Like a blind person playing charades, “Game Night” had the odds stacked against it. It comes courtesy of a screenwriter who wrought “Herbie: Fully Loaded” and the two directors who sullied the National Lampoon name with the “Vacation” reboot. “Game Night” seemed well on its way to a star-studded grave—but also like a blind person playing charades, its victory is a welcome surprise.
Its unexpected gifts start with smooth pacing. “Game Night” is decently concerned with developing characters and setting up A and B plots, so it takes its time with the first act (at least when compared to other R-rated comedies). Max and Annie meet, date, and marry during bouts of competitive gaming, laying a spirited groundwork for their relationship that is only sullied by their inability to have a baby and Max’s perpetual jealously over his successful older brother. All this information is dispensed economically and with visual flair.

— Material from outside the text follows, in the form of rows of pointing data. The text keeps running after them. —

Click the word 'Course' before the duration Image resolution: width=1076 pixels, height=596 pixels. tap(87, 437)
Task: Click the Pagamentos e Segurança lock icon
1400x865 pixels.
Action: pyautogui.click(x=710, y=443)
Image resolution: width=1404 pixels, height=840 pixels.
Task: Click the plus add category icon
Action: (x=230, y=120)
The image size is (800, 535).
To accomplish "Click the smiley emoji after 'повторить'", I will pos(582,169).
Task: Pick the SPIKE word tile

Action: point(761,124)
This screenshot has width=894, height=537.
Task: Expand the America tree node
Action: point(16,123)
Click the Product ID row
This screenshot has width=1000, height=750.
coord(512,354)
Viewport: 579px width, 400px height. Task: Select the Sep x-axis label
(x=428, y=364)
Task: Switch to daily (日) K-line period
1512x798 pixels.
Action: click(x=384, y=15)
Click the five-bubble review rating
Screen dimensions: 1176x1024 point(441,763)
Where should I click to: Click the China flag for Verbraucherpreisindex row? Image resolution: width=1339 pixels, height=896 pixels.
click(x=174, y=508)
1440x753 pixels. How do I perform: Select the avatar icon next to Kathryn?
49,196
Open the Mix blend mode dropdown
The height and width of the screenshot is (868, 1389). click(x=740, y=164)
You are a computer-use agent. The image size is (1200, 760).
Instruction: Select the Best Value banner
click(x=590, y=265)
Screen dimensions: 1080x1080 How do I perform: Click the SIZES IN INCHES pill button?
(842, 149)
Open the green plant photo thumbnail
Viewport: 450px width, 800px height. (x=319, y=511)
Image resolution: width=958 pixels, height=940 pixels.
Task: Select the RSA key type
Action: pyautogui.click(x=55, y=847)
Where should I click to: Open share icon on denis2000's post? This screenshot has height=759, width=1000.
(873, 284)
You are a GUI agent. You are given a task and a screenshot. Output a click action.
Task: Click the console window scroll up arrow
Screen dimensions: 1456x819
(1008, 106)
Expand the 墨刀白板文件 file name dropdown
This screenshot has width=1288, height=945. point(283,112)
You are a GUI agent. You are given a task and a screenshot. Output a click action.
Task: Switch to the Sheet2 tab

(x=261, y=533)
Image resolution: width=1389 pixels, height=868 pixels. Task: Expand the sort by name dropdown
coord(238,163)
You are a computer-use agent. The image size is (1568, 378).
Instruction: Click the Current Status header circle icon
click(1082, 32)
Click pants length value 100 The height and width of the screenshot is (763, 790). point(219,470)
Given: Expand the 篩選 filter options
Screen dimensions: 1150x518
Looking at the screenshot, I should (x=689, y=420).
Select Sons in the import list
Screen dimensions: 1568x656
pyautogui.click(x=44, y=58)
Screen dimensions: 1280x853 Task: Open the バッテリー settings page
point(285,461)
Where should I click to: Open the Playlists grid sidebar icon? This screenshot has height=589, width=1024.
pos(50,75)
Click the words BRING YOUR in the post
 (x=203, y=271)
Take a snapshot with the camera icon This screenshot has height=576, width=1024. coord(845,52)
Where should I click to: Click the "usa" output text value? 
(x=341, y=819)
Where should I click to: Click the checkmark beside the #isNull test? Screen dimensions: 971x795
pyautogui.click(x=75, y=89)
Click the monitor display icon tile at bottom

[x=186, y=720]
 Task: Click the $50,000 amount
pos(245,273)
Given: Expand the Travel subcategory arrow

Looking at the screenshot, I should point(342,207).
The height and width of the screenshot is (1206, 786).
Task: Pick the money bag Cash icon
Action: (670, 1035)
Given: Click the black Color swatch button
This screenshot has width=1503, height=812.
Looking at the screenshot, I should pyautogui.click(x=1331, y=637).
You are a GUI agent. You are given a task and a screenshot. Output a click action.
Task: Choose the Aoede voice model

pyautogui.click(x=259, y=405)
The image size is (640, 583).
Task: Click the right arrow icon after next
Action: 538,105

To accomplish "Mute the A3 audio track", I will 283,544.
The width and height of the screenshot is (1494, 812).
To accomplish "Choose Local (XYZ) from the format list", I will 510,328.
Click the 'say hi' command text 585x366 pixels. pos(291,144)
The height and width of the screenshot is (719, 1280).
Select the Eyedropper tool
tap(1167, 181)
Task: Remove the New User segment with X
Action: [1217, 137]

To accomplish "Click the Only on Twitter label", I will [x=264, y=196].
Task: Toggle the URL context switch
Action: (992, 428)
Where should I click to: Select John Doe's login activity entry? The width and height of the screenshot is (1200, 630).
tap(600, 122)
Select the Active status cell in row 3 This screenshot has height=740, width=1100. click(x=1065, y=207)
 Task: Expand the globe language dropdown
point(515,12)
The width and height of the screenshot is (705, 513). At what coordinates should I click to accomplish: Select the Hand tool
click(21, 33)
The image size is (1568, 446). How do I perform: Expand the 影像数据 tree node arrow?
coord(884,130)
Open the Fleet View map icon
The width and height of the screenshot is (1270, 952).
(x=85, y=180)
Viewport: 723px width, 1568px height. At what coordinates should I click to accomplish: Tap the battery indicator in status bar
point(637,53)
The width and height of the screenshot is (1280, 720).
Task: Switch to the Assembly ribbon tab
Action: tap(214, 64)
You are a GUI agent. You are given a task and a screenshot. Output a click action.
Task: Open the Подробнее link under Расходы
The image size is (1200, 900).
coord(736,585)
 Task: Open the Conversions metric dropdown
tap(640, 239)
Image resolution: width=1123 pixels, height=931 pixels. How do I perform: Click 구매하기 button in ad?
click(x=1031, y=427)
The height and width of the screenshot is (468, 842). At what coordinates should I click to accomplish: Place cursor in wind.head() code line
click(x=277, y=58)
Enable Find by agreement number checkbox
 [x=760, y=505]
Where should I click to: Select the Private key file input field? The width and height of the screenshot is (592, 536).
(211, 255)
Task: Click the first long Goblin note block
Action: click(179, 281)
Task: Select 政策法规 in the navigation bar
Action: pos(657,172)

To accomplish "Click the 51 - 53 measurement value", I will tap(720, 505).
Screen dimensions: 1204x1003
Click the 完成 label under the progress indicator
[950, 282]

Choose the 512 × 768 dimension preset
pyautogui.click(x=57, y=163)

Cinematographer Barry Peterson must have picked up a tool of the trade or ten from his time working with Phil Lord and Chris Miller (the cinematic comedy wizards behind the “Jump Street” movies), because “Game Night” is chock full of crafty visual touches. Manipulation of lighting, movement through the frame, and slow zooms prompt uproarious laughter. Creative cinematography works in conjunction with set design to drop hints; a visual motif of shooting objects and environments like they’re pieces of well-known board games tightens the film’s internal universe with a playful bow.
And its internal universe needs to be tight, given how ridiculous the narrative becomes. Max’s older brother Brooks shows up and offers to host game night for the friend group, much to Max and Annie’s dismay. In a show of wealth, he brings the friends to his massive mansion and reveals that he hired a murder mystery company to set the game afoot—which goes awry when actual murderers kidnap Brooks and no one believes that it’s real.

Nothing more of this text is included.